Je me suis inscrite en arts et lettres au cégep, mais la pression était devenue trop grande. J’ai abandonné avant la fin. Je me suis mise à travailler dans les bars, les restos, les boutiques. Je faisais la fête, j’avais besoin de me défouler…

J’ai longtemps craint d’être celle qui ramasserait cette maladie de merde !

À 21 ans, j’ai rencontré mon amoureux. À 24, je suis tombée enceinte de ma première fille. À 27, une deuxième tout aussi merveilleuse. Papa les adorait. Il n’était pas très en forme pour vivre son rôle de grand-père, mais ça lui avait redonné un peu de vitalité, du moins quand il les voyait.

Trop tôt, maman a été forcée de le placer dans un centre pour personnes âgées, il avait 58 ans. Ça a été extrêmement douloureux comme étape. Elle n’avait plus le choix, il avait perdu beaucoup d’autonomie suite à des AVC. Son état se dégradait, c’était trop lourd pour ma mère qui travaillait encore, mais surtout risqué pour leur sécurité.

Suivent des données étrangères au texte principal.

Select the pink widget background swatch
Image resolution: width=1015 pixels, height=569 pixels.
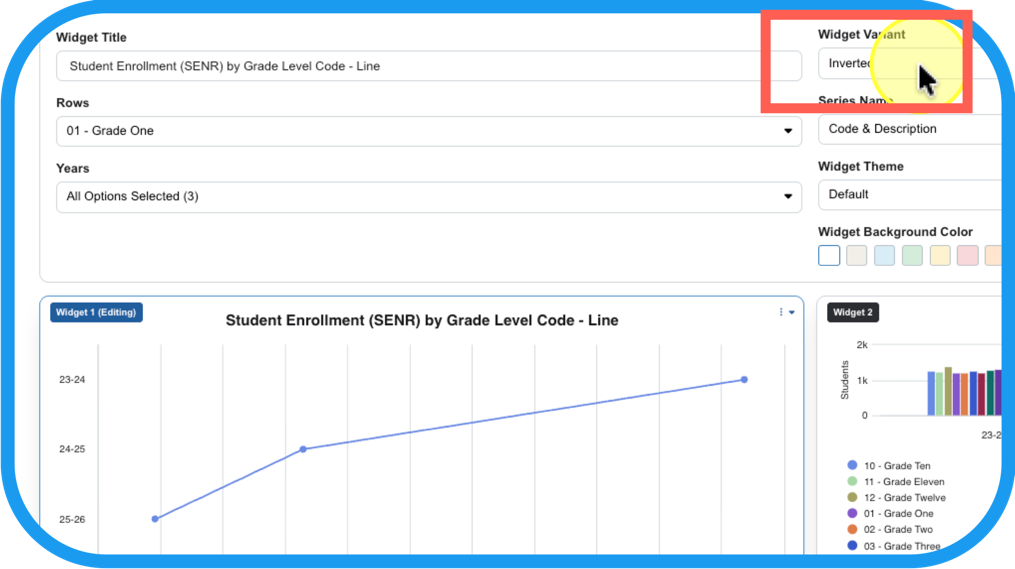(967, 256)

Elle allait le visiter fréquemment lui apportait des gâteries, elle le ramenait à la maison de temps à autre et allait le reconduire avant la nuit. Elle était encore amoureuse de son homme, c’était si déchirant. On y allait aussi quand le temps nous le permettait.

Je trouvais ça si pénible chaque fois, le cœur me faisait mal.

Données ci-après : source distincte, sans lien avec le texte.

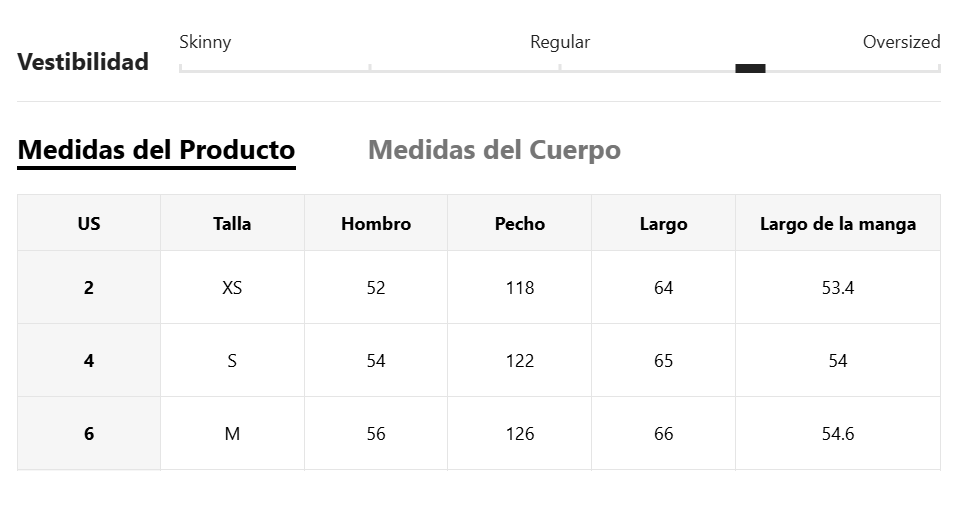Select the M size cell
Viewport: 975px width, 506px height.
[x=232, y=433]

Deux ans plus tard, papa avait vraiment changé, tellement vieilli !

À 60 ans, il était aux couches et mangeait pratiquement de la purée. Il est décédé peu après, d’une mort naturelle, dans la chambre du centre où il résidait, un 22 novembre. Mon bébé venait d’avoir deux ans. Ma première avait quatre ans et demi.

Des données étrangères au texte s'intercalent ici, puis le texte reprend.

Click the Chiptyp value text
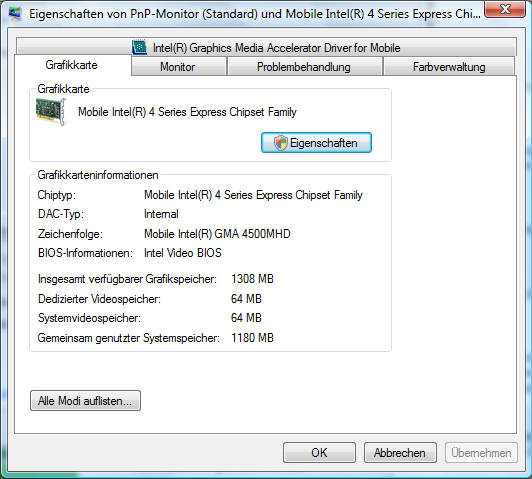Viewport: 532px width, 479px height. (x=253, y=195)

Cher papa, beaucoup trop jeune, mais il avait eu une vie si intense et exigeante, que j’ai dû me dire, qu’enfin, il était libéré.

Aujourd’hui, j'ai 48 ans, je suis en santé. Cette maladie ne m’a pas enfirouapée.

À mon tour, je suis grand-maman de deux petits êtres fantastiques. Quel privilège !

Je guéris encore de cette tempête magistrale qui s’est passée dans ma vie. C’est un long cheminement. Je suis reconnaissante et dans la gratitude malgré tout. J’ai pardonné à lui, à moi, à l’univers.

Pour moi, la vie, c'est maintenant. J’avance un pas à la fois, je poursuis ma route.

Même 18 ans après son envol vers une vie plus douce, on en parle encore dans l’amour. On le pleure, on le rit, on se souvient de l’homme entier qu’il était.

Mon père a été un héros, le meilleur papa bipolaire du monde.